Eli Junior Kroupi y su sueño de jugar en el Barça
Eli Junior Kroupi sueña con el Barça, pero Bournemouth levanta un muro
El mercado vuelve a colocar al FC Barcelona frente a un viejo dilema: la ilusión de un futbolista que quiere vestir de azulgrana contra la realidad de un club que no está dispuesto a vender. Esta vez el protagonista se llama Eli Junior Kroupi, delantero de 20 años de AFC Bournemouth, y su nombre se ha colado en la agenda culé como alternativa al gran objetivo, Julián Álvarez.
Según informó la periodista Helena Condis (COPE), el atacante francés no se limita a escuchar. Quiere ir al Barça este verano. Y no lo esconde en su entorno.
Un sueño llamado Spotify Camp Nou
Kroupi acaba de firmar una temporada de presentación muy seria en la Premier League 2025/26. Primer curso en Inglaterra, 35 partidos, 13 goles. No son cifras de superestrella, pero sí de delantero que avisa: presencia, olfato y margen de crecimiento. Suficiente para que varios clubes tomen nota. Entre ellos, el Barça.
El jugador ve el salto al Spotify Camp Nou como el gran sueño de su carrera. No como una opción más. Como el paso que quiere dar ya. De hecho, el club catalán ya ha mantenido conversaciones exploratorias tanto con su entorno como con Bournemouth, tanteando el terreno mientras trabaja en paralelo la operación de Julián Álvarez.

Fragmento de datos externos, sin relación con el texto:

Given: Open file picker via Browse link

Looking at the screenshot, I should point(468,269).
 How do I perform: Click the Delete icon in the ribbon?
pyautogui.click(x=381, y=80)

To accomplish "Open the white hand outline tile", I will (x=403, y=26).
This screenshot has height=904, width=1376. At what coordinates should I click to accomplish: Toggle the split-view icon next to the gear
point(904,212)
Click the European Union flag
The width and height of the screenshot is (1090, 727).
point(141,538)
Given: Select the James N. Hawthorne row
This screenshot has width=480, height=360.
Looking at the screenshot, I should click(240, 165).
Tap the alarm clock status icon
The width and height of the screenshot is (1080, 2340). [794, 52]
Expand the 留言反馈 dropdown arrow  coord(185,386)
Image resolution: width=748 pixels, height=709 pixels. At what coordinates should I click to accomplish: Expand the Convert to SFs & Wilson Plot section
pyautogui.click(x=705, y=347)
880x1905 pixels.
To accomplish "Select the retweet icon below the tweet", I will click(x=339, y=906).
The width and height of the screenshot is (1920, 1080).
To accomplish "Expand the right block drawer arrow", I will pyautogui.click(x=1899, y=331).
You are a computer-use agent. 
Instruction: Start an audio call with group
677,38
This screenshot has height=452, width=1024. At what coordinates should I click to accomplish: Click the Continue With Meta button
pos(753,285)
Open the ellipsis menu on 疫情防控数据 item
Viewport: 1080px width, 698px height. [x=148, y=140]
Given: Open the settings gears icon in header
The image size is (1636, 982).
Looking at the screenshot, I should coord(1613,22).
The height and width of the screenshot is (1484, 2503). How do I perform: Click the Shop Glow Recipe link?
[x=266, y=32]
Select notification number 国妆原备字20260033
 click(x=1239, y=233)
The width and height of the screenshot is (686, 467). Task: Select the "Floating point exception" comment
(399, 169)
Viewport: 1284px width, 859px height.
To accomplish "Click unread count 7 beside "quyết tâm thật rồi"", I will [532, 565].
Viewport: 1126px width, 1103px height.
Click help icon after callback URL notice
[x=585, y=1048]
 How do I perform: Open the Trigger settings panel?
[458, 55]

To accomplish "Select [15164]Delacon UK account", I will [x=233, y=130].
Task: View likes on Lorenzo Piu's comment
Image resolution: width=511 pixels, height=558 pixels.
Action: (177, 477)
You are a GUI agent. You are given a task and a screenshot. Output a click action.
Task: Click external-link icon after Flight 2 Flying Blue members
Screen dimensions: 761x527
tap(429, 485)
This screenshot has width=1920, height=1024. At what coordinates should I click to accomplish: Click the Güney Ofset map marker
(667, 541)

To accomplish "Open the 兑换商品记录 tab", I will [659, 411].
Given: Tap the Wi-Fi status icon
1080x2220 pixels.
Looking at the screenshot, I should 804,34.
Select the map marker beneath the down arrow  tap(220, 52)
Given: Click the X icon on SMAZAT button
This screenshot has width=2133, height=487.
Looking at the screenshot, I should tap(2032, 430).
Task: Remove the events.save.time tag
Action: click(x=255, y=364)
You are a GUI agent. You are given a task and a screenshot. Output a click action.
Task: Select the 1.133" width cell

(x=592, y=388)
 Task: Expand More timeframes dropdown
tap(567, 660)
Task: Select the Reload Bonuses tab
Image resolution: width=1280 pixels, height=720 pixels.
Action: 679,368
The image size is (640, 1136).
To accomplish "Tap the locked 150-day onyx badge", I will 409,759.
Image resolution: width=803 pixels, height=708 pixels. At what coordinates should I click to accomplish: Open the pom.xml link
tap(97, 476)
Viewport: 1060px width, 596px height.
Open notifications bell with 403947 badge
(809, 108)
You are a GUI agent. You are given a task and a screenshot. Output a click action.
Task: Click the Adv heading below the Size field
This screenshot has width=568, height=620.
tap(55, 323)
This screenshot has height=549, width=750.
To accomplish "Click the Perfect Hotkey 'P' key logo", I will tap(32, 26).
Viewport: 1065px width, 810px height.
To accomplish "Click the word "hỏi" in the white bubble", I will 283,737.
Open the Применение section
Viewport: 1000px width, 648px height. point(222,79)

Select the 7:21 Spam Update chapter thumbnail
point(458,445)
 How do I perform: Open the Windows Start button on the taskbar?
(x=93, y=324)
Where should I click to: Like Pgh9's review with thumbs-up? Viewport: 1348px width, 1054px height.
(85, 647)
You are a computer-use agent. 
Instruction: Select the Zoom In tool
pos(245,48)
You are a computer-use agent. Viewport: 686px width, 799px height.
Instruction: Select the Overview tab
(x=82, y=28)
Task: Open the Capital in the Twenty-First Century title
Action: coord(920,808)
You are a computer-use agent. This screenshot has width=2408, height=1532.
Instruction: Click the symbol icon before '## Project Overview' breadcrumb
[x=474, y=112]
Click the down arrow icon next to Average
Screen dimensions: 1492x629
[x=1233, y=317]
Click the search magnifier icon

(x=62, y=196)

El plan deportivo es claro: el argentino sigue siendo la prioridad para el puesto de ‘9’. Pero en los despachos nadie ignora que el mercado se mueve, que las negociaciones se encallan y que conviene tener alternativas reales, no solo nombres en una lista. Ahí encaja Kroupi.
Bournemouth cierra la puerta… y sube el precio
El problema es que, por ahora, en Bournemouth no están dispuestos a ni siquiera abrirla. El club inglés considera a Kroupi “intocable” en su proyecto deportivo y actúa en consecuencia: no quiere vender y lo hace saber con una cifra que pretende disuadir a cualquiera.
La entidad de la Premier ha fijado un precio de 130 millones de euros por el francés. Una cantidad descomunal para un jugador de 20 años con una sola temporada en la élite inglesa. Un mensaje claro: si alguien lo quiere, tendrá que pagar muy por encima de lo razonable.
Ese listón choca de frente con la realidad económica del Barça. El club ya se muestra reticente a superar los 100 millones por Julián Álvarez, su objetivo principal. Resulta difícil imaginar que se acerque a los 130 por un plan B, por muy prometedor que sea Kroupi.
El reloj de Álvarez marca el ritmo
El futuro del francés, en buena medida, queda atado a lo que suceda con Julián Álvarez y Atlético de Madrid. El Barça sigue intentando “desbloquear” la operación con el club rojiblanco, consciente de que la oferta presentada tiene fecha de caducidad: final de este mes.
Si no hay acuerdo con Atleti y la puerta de Álvarez se cierra, el escenario cambiará de golpe. El campeón de LaLiga se vería obligado a intensificar la búsqueda de un ‘9’ y Kroupi pasaría de alternativa silenciosa a objetivo prioritario. Con un matiz: Bournemouth seguiría en el mismo sitio, con el mismo mensaje y el mismo precio.
Ahí entraría en juego la habilidad negociadora del club catalán y la presión del propio jugador, que ya ha dejado claro que el Barça es su destino soñado. Pero el deseo de un futbolista, por sí solo, no suele derribar muros de 130 millones.
Un pulso caro para el proyecto de Hansi Flick
Hansi Flick observa la escena con una necesidad evidente: reforzar la posición de delantero centro para sostener un proyecto que quiere competir por todo desde el primer día. El técnico alemán sabe que el gol no admite experimentos eternos. Necesita una referencia fiable arriba.
La pregunta es si el Barça puede permitirse entrar en una guerra de cifras por un jugador al que Bournemouth etiqueta como pieza clave de su futuro inmediato. Y, si no lo hace, cuánto tiempo puede seguir esperando a que se resuelva el caso Julián Álvarez sin que el mercado le pase por encima.
Entre el sueño de Kroupi y el muro inglés, el Barça se mueve en un terreno conocido: grandes deseos, recursos limitados y un verano que no va a perdonar decisiones tardías. ¿Hasta dónde está dispuesto a llegar el club para darle a Flick el ‘9’ que reclama su proyecto?